• _PASSAGE_:
· · ·
Creates a set of pointers that can be used to read the rows
in sorted order. This should be done with the functions
in records.cc.
The result set is stored in fs_info->io_cache or
fs_info->sorted_result, or left in the main filesort buffer.
@param thd Current thread
@param filesort How to sort the table
@param source_iterator Where to read the rows to be sorted from.
@param fs_info Owns the buffers for sort_result.
@param sort_result Where to store the sort result.
@param[out] found_rows Store the number of found rows here.
This is the number of found rows after
applying WHERE condition.
@note
If we sort by position (like if sort_positions is 1) filesort() will
call table->prepare_for_position().
· · ·
• _RECORD EXTRACTS_:

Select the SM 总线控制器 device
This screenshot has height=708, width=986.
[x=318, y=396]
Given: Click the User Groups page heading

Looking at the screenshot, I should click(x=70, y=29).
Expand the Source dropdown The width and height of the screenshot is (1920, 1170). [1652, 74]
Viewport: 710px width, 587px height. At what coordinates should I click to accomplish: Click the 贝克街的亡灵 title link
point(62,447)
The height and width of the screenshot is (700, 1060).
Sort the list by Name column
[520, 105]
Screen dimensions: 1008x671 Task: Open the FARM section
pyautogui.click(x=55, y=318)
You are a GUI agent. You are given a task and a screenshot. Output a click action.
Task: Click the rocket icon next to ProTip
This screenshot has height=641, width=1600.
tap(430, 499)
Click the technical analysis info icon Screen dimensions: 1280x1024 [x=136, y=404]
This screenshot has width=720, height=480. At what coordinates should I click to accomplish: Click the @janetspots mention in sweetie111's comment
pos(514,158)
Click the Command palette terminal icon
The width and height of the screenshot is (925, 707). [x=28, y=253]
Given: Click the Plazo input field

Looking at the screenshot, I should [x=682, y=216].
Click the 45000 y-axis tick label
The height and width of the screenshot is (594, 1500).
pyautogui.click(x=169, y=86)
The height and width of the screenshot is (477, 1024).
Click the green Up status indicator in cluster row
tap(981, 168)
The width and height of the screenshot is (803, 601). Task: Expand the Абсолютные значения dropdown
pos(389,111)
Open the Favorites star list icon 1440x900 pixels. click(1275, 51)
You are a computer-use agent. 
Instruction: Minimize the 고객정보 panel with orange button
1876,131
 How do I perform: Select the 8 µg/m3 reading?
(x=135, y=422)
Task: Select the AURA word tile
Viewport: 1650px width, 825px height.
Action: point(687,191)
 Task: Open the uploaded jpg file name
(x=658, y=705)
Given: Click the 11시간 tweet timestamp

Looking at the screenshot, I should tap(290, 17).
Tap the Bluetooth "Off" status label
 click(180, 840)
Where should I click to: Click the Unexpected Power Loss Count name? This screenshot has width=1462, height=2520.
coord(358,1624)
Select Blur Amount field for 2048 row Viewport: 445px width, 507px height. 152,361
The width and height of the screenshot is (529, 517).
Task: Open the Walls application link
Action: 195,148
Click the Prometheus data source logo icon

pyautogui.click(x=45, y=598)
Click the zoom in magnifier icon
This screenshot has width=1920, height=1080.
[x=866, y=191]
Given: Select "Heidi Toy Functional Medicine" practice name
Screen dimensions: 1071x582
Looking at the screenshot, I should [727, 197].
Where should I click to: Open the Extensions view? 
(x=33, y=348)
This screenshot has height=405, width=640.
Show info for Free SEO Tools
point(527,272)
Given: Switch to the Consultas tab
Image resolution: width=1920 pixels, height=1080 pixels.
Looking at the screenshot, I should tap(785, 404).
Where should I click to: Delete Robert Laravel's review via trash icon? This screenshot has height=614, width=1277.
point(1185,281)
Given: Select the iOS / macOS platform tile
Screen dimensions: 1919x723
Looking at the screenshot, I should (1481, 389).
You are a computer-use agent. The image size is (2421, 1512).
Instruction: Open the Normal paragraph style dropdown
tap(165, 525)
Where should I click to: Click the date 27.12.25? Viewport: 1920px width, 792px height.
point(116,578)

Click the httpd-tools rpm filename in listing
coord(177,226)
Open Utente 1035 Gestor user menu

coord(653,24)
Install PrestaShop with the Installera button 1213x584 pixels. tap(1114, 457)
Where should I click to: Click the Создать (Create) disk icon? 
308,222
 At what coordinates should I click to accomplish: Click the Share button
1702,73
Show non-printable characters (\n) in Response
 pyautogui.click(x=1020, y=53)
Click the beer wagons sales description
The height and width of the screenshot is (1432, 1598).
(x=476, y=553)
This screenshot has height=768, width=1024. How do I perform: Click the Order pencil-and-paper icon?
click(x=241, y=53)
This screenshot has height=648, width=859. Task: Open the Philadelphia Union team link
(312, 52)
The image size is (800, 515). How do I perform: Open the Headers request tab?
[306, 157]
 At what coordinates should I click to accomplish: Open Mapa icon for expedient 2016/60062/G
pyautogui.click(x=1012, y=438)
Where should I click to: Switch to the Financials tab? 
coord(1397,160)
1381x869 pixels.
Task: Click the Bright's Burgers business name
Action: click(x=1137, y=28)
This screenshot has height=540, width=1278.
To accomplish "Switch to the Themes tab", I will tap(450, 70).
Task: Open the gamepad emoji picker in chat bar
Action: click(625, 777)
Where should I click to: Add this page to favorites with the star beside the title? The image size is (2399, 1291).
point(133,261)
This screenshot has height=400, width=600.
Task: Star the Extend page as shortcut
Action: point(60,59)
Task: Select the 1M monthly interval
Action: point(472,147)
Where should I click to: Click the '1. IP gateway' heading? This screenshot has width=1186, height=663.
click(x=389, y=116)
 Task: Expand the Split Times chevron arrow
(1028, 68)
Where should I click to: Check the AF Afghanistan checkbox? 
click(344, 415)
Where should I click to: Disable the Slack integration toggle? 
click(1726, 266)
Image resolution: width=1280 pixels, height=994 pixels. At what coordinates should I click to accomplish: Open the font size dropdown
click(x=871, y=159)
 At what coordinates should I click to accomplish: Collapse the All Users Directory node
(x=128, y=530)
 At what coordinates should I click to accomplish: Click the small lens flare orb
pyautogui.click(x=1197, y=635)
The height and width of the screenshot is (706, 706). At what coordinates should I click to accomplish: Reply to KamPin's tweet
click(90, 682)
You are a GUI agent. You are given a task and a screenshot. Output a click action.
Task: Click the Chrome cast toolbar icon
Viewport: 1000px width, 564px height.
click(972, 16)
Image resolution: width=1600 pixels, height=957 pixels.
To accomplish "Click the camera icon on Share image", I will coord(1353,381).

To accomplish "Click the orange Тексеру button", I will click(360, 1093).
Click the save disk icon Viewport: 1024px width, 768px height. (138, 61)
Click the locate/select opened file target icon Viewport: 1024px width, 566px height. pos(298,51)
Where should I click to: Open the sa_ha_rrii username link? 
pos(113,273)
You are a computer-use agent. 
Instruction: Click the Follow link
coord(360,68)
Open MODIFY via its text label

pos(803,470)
· · ·
• _REQUIRED WORK_:
1 > Copy out everything in the filesort comment from "This is the" down to "call table->prepare_for_position().".
2 > Summarize the filesort comment in two sentences.
3 > Translate this sentence from the filesort comment into Spanish: "The result set is stored in fs_info->io_cache or fs_info->sorted_result, or left in the main filesort buffer."

• _EXPECTED RESULTS_:
1 >
This is the number of found rows after
applying WHERE condition.
@note
If we sort by position (like if sort_positions is 1) filesort() will
call table->prepare_for_position().

2 > The routine builds a set of pointers for reading rows in sorted order, and the result is stored in fs_info->io_cache or fs_info->sorted_result or left in the main filesort buffer. Its parameters cover the current thread, how to sort the table, where to read rows from, the owner of the buffers, where to store the result, and an output for the number of rows found after the WHERE condition is applied.

3 > El conjunto de resultados se almacena en fs_info->io_cache o en fs_info->sorted_result, o se deja en el búfer principal de filesort.